- From: Christian Grün <cg@basex.org>
- Date: Thu, 14 Mar 2024 17:29:01 +0000
- To: Dimitre Novatchev <dnovatchev@gmail.com>, Norm Tovey-Walsh <norm@saxonica.com>
- CC: "public-xslt-40@w3.org" <public-xslt-40@w3.org>
I see; so in a nutshell it’s this?
sort(
$input,
keys := fn { string-to-codepoints(.) ! (0x110000 - .), 0x110000 }
)
_________________________________
Excellent question.
And yes, I gave an improper mapping, the correct one is:
"" : '$' ,
S1 : Sn ,
S2 : Sn-1 ,
. . . . . . .
Sk : Sn-k+1 ',
. . . . . . .
Sn : S1
and very importantly, Every mapped string must be appended by the '$' character.
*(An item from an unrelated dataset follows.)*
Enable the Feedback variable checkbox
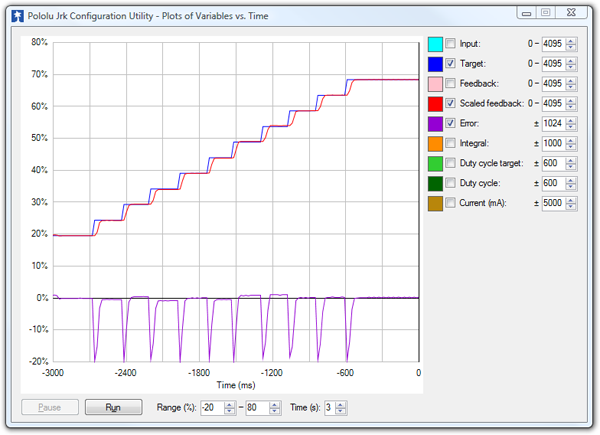This screenshot has width=600, height=435. point(450,84)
Just one ending '$' character.
In this way we will have:
Z => "A"||"$",
ZZ => "AA"||"$"
"A$" > "AA$" because $ is the biggest symbol and is > "A"
Thus "AA$" (the value of the inversion of "ZZ") must be returned before "A$" (the value of the inversion of "Z")
Thanks,
Dimitre
Am 14.03.2024 17:06 schrieb Dimitre Novatchev <dnovatchev@gmail.com<mailto:dnovatchev@gmail.com>>:
> > For a simplified example, revert("abc") would produce "zyx" . This is doable and really valuable.
>
> In what sense is “zyx” the complement of “abc”? Over what set of codepoints and in what collation?
>
> I am very skeptical that such a function is well defined across all collations and will always produce a single, correct result in all cases.
>
> Can you provide a detailed description of how this would work?
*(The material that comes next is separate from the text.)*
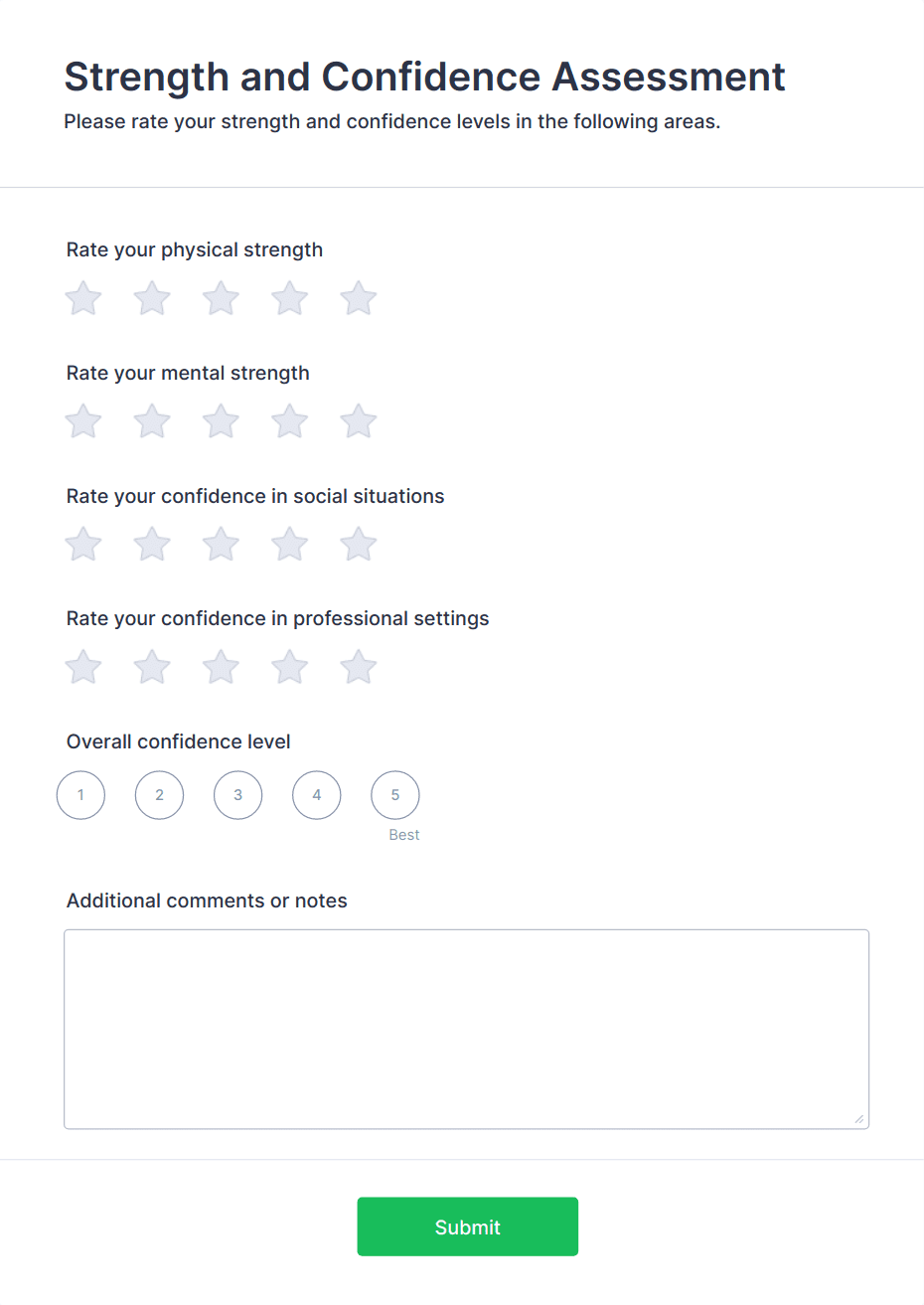Screen dimensions: 924x1305
Task: Rate physical strength five stars
Action: pyautogui.click(x=358, y=298)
Yes, as Michael Kay already explained, this is doable if either: the "biggest" symbol in the collation is not used (which btw happens in some collations, for example the biggest symbol in the English(American) collation is 0xFE) - or add an additional symbol that is "bigger" than any other symbol in the collation.
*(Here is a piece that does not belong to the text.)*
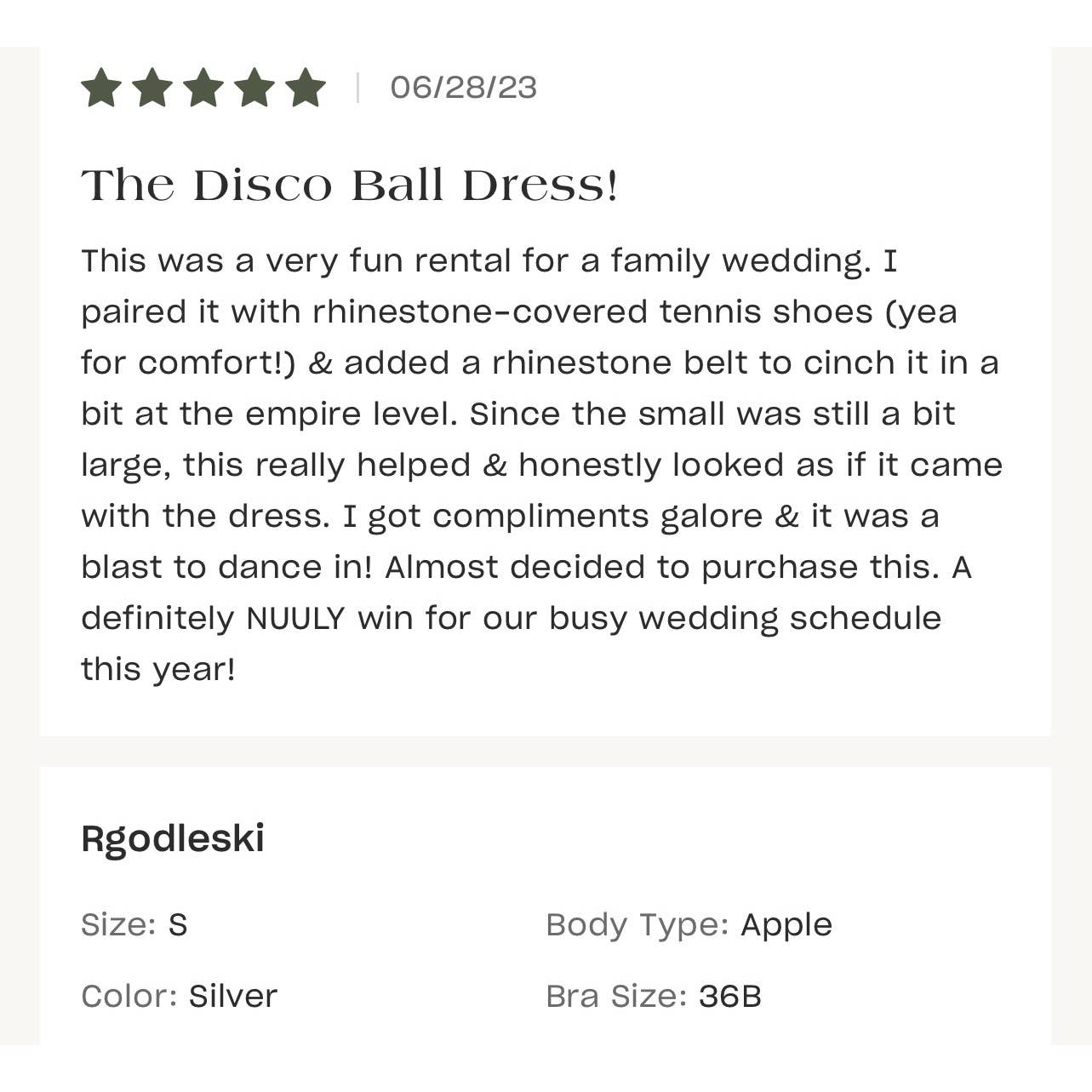This screenshot has height=1092, width=1092.
Task: Select the third rating star
Action: point(203,89)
Let us, just for convenience, refer to this special symbol as '$' (this is just a convention on how to refer to this special symbol, not the actual dollar character).
Then, if S1, S2, ..., Sn are all n symbols in the collation ordered by their value in the collation, perform this mapping:
"" : '$' ,
S1 : Sn || '$' ,
S2 : Sn-1 || '$' ,
. . . . . . .
Sk : Sn-k+1 || '$',
. . . . . . .
Sn : S1 || '$'
And certainly, adding a new symbol to a collation is actually creating a new collation, and this would maybe be the most straight-forward way of inverting strings.
We may not even create any new collation, we could just have a convention that a collation named "Inverted" || {Real-Collation-Name} produces the negated comparison results of the ones produced by the {Real-Collation-Name} collation. Or, as I mentioned before, this is the same as "decorating a collation".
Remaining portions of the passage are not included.